An educational unit for children: Voyage of the Mimi (I LOVED this when my class studied it in elementary school!!!)

What do you think?



Filed under Outside, Review, Sustainable Living

7 responses to “Whale Wars

  1. First, I think I will share Mimi with my fellow homeschoolers and see whether we can modify it for our preschoolers. Second, I am curious as to what the Japanese hope to learn from the stomach contents of the killed whales. It saddens me that any animal would lose its life, but I am even more at a loss when a life is lost with no reasonable purpose.

  2. Abbie,

    Thanks for such a well-thought-out and researched post. I’m suspicious about this activity, especially upon hearing the astronmical value of whale meat. The signs that those aboard the Japanese vessel held up (for the press) that I viewed also look like offensive hoaxes.

    I remember “The Voyage of the Mimi” having such an impact on you and your classmates in 5th grade. I’m so encouraged to see that this concern for the environment has stayed with you and grown in many ways. Keep up the great work!

  3. Augh! Beyond upsetting! Why? Why must we kill things that are beautiful? Stupid signs about measuring stomach contents… phulease!

  4. Thanks for this post. Why do some countries feel so comfortable flaunting international law?

    Is there a “happy medium”?j Iceland and Norway have always had a whaling industry, since Viking times. Telling then they can’t do it at all seems harsh, but setting reasonable limits makes sense. Or are the whale populations so fragile that none can be taken? I’d like to know mmore about this.

  5. Jessica- I’m not sure if Voyage of the Mimi can be adapted for kids that young. They could certainly watch the videos and learn about whales.

    Mom- My independent study student and I plan to do a lot more research this term.

    Laura- I know.
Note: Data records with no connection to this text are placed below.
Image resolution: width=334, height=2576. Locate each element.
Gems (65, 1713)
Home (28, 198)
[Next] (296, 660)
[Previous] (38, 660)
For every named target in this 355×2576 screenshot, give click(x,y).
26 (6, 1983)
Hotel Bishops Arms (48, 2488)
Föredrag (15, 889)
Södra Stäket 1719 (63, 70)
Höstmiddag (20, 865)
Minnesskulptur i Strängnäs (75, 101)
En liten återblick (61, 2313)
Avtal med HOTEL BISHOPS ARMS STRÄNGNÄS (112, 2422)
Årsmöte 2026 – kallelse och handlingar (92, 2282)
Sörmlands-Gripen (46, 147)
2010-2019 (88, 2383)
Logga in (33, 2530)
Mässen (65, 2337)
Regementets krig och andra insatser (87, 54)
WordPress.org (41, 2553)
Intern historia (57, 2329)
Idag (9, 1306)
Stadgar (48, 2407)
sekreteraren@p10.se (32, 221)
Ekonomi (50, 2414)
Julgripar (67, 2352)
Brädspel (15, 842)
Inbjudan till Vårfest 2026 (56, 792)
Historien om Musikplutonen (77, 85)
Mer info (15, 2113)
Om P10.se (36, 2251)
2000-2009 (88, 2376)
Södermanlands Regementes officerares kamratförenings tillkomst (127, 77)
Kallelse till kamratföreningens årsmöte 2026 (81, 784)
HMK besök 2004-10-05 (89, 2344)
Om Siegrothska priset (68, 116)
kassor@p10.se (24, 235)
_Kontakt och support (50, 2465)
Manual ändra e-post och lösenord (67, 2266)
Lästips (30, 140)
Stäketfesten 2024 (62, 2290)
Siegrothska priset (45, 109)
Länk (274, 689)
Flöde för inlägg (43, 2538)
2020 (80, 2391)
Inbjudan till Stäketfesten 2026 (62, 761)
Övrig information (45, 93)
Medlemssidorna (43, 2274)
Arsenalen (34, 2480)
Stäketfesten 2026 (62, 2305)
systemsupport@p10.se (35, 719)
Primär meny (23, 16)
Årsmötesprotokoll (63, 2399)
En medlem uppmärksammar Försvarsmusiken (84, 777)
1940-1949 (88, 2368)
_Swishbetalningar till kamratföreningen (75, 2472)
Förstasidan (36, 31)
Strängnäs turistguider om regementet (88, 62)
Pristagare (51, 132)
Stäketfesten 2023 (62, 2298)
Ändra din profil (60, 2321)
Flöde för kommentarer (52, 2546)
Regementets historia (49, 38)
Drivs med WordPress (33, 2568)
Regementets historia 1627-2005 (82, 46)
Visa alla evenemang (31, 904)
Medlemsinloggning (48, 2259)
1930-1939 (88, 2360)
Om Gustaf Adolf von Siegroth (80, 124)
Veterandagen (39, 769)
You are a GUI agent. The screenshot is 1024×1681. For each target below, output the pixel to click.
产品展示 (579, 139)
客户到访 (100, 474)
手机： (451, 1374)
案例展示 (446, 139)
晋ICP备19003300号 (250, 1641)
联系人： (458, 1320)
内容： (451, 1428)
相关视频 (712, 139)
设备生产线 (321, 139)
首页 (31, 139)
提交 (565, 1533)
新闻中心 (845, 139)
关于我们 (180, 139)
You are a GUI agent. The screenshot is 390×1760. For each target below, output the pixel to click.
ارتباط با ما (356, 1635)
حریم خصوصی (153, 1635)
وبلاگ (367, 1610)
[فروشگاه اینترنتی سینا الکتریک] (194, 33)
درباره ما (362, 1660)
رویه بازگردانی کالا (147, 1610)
I agree it’s offensive to my intelligence.

    Joyce- One article I read says that Iceland and Norway’s operations are bigger and more profitable than Japan’s. Many people are now boycotting Iceland and Norway as well. I agree that whaling done by native people should be allowed, if you’re willing to paddle out in a canoe and harpoon them old style. I doubt that anyone does that, though.

  6. I’m so glad that you wrote a post on this. I read the book earlier this year and found it incredible informative. BTW, it might be a good book for some of your students – it is an easy read and a downright page turner.

    In any event, it is really sad what is happened down at the bottom of our world to those magnificent animals. One of the passages that touched me the most in the book was the mention of what the oceans were once like, when they were more heavily populated with whales that spoke to each other by the thousands.

  7. GB- I didn’t know it was a book first! Who’s the author? I’d love to add it to my reading list!